A CPS transform for a computation of type `X` gives a computation of type
`forall A. (X -> A) -> A`. That is, instead of evaluating to ("returning") a
value of type `X`, you take a function that you deliver a valid of type `X`
to, and return whatever it returns.

CPS-transforming a sum type `X + Y` gives `forall A. (X + Y -> A) -> A`, and
if you distribute over the sum you get `forall A. ((X -> A) * (Y -> A)) -> A`.
The visitor is the pair of functions you pass in, `(X -> A) * (Y -> A)`, and
the value decides which method to call. In either event, it returns whatever
the chosen visitor method returns.

(Dropping into Java syntax, this is the type of the `visit` method: `<A> A
visit(Visitor<A> visitor)` -- and the Visitor is `interface Visitor<A> { A
onX(X x); A onY(Y y); }`.)

------
nickmain
I've used Racket for many prototype languages and tools and love its
facilities and philosophy.

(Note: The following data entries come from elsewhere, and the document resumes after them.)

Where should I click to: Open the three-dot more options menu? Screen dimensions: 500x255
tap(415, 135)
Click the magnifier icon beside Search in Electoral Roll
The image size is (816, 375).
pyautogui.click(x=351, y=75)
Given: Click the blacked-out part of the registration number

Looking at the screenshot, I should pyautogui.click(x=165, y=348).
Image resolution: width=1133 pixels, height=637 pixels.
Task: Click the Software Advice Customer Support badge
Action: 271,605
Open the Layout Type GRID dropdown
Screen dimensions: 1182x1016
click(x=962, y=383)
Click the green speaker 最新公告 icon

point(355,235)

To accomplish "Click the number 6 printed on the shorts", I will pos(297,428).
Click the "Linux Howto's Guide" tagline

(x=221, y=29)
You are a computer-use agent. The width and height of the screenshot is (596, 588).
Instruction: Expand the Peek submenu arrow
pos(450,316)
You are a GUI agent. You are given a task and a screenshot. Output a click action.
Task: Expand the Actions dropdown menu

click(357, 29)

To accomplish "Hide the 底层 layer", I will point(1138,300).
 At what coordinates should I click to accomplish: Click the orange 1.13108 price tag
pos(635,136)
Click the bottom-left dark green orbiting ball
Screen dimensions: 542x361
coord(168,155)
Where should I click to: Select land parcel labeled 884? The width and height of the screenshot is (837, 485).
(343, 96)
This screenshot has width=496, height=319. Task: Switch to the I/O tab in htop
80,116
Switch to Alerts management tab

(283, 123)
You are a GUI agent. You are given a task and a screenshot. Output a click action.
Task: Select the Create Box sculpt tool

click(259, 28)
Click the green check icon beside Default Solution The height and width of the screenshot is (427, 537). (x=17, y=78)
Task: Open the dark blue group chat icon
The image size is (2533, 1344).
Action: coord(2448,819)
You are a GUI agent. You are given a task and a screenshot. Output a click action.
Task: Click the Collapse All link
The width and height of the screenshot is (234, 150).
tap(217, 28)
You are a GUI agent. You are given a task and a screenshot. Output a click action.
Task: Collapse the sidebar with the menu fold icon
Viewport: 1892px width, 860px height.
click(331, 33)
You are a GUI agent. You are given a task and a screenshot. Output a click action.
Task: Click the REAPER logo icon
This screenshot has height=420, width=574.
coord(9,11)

The thing that always gives me pause when
considering it for a new project is that it has no robust mobile or client-
side web story.

If the tool lives on beyond prototype then I have to rewrite it in a native
language or restrict it to the subset of Scheme that can run in Gambit on iOS.

I really hope that Racket can evolve and adapt to a world where more computing
and even development is going to happen on mobile and web.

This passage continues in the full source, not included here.